Let that sink in for a second. One of the largest thefts in crypto history, and the thief just… gave it back, in installments, over about two weeks.
How we got here
The initial hack itself was a masterclass in exploiting cross-chain bridge logic — the attacker found a way to trick Poly Network’s contracts into authorizing withdrawals they had no right to make. What made this incident different from the usual smash-and-grab was the attacker’s behavior afterward. Instead of trying to launder the funds or vanish, they engaged in a running public dialogue with Poly Network, embedded in transaction data on-chain, at one point claiming the hack was done “for fun” and to expose the vulnerability before someone with worse intentions found it.

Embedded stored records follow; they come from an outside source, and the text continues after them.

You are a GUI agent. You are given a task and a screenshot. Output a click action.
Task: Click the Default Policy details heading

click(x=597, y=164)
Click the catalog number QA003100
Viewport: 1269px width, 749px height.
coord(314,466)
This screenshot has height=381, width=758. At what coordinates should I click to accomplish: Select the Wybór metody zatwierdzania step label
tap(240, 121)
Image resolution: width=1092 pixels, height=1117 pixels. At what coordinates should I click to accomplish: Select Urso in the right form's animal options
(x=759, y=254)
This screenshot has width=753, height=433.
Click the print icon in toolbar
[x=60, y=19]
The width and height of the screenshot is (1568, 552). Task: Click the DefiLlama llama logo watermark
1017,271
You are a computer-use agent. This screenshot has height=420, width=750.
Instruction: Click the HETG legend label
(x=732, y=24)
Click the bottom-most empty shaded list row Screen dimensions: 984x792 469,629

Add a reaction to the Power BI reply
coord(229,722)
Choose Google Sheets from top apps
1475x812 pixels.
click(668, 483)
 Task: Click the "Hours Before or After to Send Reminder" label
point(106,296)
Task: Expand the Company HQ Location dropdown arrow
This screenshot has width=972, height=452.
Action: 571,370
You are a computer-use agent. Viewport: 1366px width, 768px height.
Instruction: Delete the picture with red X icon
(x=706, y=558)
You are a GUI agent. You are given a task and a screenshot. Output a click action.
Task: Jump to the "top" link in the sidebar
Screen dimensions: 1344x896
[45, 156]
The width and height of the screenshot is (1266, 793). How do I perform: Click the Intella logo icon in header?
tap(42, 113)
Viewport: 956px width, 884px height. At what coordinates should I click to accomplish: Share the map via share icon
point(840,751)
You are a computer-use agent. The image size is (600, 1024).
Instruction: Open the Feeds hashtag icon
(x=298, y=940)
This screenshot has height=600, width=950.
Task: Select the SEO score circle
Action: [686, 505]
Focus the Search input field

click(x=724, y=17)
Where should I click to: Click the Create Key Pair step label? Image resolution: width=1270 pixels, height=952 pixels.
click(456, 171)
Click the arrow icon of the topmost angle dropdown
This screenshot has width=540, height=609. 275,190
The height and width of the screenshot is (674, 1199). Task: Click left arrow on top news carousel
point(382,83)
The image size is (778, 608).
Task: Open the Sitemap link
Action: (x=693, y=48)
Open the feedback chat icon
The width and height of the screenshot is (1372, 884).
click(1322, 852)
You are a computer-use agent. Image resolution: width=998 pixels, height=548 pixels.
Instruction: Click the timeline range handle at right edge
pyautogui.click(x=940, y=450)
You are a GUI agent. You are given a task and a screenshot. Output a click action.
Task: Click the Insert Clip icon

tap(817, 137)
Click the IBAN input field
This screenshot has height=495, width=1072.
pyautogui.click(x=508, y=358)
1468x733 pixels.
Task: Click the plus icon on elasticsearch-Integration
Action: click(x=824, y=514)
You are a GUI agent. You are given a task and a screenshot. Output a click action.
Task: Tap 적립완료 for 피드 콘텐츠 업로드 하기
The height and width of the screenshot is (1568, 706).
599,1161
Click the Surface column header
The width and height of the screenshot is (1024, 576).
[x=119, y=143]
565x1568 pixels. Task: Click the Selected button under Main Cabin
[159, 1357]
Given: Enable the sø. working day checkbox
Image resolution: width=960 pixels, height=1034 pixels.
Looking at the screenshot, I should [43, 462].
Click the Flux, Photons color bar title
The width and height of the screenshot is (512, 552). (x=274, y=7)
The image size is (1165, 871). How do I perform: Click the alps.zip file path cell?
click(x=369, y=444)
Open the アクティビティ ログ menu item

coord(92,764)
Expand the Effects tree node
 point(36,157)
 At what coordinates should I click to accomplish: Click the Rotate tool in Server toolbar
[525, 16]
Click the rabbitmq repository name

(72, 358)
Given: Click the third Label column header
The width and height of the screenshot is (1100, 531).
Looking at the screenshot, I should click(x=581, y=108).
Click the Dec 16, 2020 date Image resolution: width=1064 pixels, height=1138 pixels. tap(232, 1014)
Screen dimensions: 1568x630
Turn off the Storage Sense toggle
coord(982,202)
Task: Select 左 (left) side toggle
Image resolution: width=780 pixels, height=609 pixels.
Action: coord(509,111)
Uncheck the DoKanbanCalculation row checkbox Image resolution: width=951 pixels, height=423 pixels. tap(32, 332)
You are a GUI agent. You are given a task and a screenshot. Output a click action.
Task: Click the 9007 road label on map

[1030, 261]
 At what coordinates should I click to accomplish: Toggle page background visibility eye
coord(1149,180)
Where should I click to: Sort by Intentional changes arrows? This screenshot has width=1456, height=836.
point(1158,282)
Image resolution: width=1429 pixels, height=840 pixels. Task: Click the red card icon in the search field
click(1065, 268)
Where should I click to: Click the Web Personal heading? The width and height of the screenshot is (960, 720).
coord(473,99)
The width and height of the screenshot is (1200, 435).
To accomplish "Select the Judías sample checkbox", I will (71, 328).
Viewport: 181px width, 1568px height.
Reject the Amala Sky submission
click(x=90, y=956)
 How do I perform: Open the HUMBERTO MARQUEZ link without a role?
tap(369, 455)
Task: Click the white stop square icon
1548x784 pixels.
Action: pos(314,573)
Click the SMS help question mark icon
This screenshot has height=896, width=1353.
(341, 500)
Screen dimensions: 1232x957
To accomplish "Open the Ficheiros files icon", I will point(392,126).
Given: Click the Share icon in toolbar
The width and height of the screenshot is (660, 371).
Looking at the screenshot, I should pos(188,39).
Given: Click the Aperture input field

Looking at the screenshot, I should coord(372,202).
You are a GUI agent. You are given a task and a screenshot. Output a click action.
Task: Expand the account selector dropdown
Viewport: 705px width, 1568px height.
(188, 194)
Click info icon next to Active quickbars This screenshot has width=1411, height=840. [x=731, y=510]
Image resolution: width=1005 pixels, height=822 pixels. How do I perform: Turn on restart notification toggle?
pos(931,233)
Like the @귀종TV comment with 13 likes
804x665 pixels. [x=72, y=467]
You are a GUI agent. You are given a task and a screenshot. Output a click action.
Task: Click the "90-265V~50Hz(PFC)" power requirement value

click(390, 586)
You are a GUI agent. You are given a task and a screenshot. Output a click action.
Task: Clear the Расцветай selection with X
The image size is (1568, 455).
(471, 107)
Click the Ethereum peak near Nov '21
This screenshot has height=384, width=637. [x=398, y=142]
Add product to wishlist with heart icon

Whether that’s the full truth or clever spin after getting cornered by the sheer visibility of moving that much stolen crypto, we’ll probably never know for certain. But the practical effect was a slow, negotiated return of funds that no law enforcement action forced.
The bug bounty twist
Here’s the part that still feels almost absurd: Poly Network offered the attacker a bug bounty and even floated a “chief security advisor” title. It’s a remarkable pivot from victim to potential employer, and it says a lot about how this industry still operates in gray areas where “hacker” and “security researcher” are separated by a decision made after the fact, not before.
I’m skeptical this becomes a template anyone should rely on. Most attackers don’t have a crisis of conscience, and most stolen funds don’t get returned. What actually made the difference here was almost certainly the difficulty of cashing out that much value without getting flagged by every exchange and blockchain analytics firm watching those addresses in real time. Visibility, not virtue, is probably the real hero of this story.
Still, as a case study in incident response, this is worth remembering. Poly Network’s team kept communication open, avoided inflammatory rhetoric, and left the door open for a resolution instead of just posting bounties for information leading to arrest. That approach, plus the sheer traceability of on-chain funds, got them back the vast majority of $611 million. The remaining $33 million in frozen stablecoins is a reminder that even in a “happy ending,” crypto’s plumbing has friction points that don’t resolve cleanly. Whether Tether unfreezes that USDT is the next thing worth watching.